[[ Data extract, beginning ]]

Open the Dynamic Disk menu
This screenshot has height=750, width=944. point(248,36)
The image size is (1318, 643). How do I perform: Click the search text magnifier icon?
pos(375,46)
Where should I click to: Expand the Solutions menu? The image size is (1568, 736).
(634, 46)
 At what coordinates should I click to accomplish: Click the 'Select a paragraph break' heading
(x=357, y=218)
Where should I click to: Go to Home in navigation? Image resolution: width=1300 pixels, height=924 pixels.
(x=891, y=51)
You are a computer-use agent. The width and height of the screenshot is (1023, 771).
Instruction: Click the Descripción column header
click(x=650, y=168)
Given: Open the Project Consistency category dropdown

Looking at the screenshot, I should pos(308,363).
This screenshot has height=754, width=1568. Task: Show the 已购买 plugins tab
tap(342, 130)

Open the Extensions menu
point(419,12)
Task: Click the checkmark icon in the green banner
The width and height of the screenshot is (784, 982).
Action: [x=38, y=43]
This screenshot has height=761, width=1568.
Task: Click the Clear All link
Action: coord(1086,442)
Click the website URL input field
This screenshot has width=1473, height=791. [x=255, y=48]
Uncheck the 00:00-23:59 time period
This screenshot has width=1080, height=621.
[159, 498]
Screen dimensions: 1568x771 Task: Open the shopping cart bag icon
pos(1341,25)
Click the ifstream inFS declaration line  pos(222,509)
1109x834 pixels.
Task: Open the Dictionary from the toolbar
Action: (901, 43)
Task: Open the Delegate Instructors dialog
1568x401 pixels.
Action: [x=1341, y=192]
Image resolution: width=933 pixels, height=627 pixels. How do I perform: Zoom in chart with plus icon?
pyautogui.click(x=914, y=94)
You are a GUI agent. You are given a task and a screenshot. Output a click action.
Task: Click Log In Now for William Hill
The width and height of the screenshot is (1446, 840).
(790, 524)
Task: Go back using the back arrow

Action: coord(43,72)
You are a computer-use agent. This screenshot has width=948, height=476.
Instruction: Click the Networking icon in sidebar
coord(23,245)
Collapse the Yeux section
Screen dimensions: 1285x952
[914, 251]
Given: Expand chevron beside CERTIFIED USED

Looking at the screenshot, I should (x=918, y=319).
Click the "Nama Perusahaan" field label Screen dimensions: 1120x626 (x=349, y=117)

[[ Data extract, end ]]

* **Aim of the task**
Look through the records and gather each line with the word "agent".

* **Output of the task**
You are a computer-use agent. The width and height of the screenshot is (1023, 771).
You are a GUI agent. You are given a task and a screenshot. Output a click action.
You are a computer-use agent. This screenshot has width=948, height=476.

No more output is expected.